IoT where you did not wait. Development and testing (part 2)

Continuation of the first part of the article “IoT where you did not wait. Development and testing (part 1) ”was not long in coming. This time I will tell you what the architecture of the project was and what kind of rake we stepped on when we started testing our solution.

Disclaimer: not a single trash bin was hit hard.



Project architecture


We got a typical microservice project. The layer of microservices of the “lower level” receives data from devices and sensors, stores them in Kafka, after which business-oriented microservices can work with data received from Kafka to show the current state of devices, build analytics and fine-tune their models.



Kafka in the IoT project went very cool. Compared to other systems like RabbitMQ, Kafka has several advantages:

  • Work with streams : raw data from sensors can be processed to get a stream. And with streams, you can flexibly configure what you want to filter in them, and it’s easy to do streaming (create new data streams)
  • : Kafka , , , . - , - , . , Kafka , . , , , .

Backend


First, let's take a look at the backend that is familiar to us, the entire business layer of the application is built on the same Java and Spring stack. To test microservice applications in a real environment, we use the test-containers library. It allows you to easily deploy external bindings (Kafka, PostgreSQL, MongoDB, etc.) in Docker.

First, we raise the required container in Docker, launch the application and on the real instance we are already running test data.

About exactly how we do this, I spoke in detail at the Heisenbug 2019 Piter in the report “Microservice Wars: JUnit Episode 5 - TestContainers Strikes Back”:


Let's look at a small example of how it looked. The lower-level service takes data from devices and throws it to Kafka. And the Heat Map service from the business part takes data from kafka and builds a heat map.
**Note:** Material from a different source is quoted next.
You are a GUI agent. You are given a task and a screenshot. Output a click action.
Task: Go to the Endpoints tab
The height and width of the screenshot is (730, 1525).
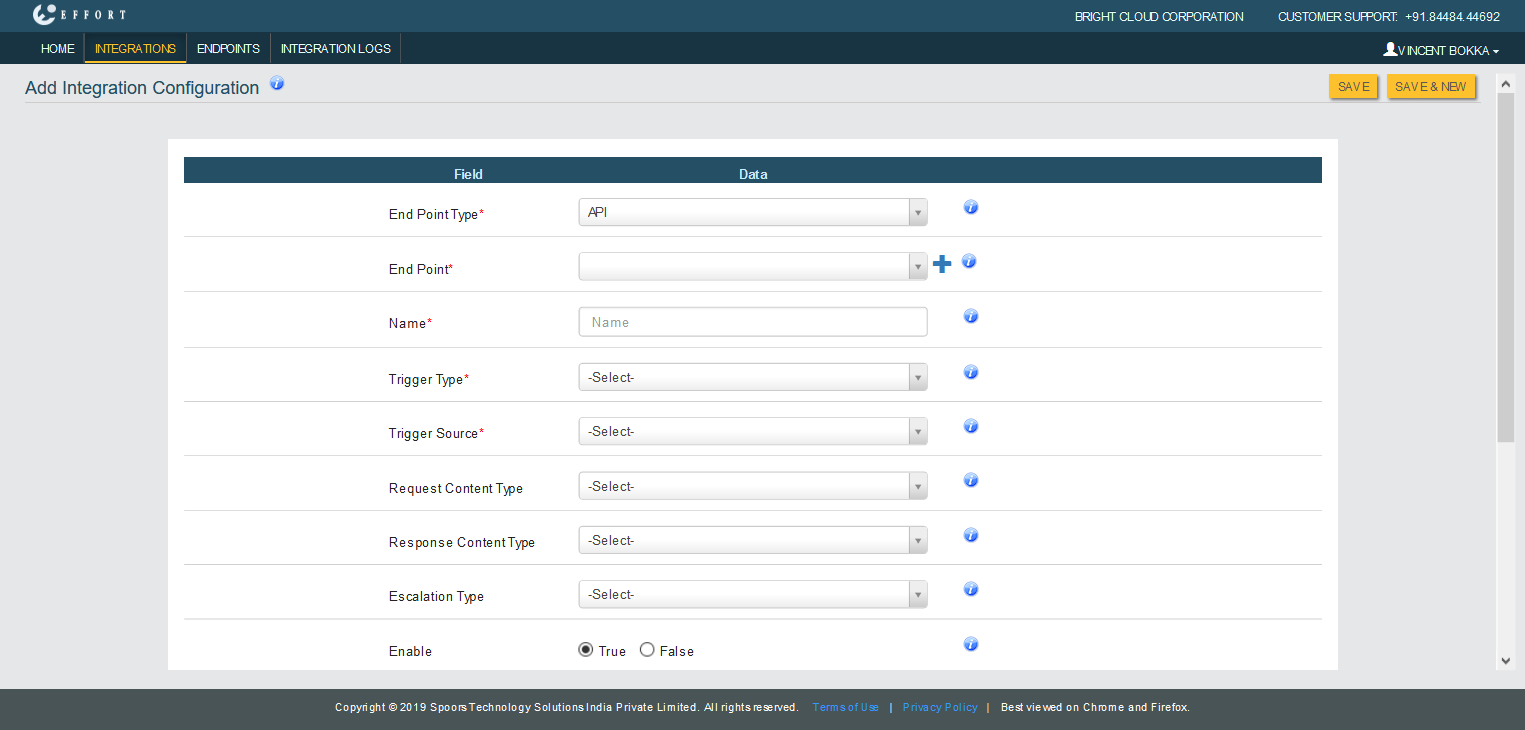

Let's test receiving data with the Heat Map service (via Kafka)

@KafkaTestContainer
@SpringBootTest
class KafkaIntegrationTest {

    @Autowired
    private KafkaTemplate kafkaTemplate;

    @Test
    void sendTest() {
        kafkaTemplate.send(TOPIC_NAME, MEASSAGE_BODY)

        //     
        //       
        //  
    }
}

We are writing a regular integration SpringBoot test, however, it differs in annotation-based style of test environment configuration. Annotation is @KafkaTestContainerneeded to raise Kafka. To use it, you need to connect the library:

spring-test-kafka

When the application starts, Spring starts and the Kafka container starts in Docker. Then in the test we use it kafkaTemplate, inject it into the test case and send the data to Kafka to test the logic of processing new data from the topic.

All this happens on a normal Kafka instance, no embedded options, but only the version that spins in production.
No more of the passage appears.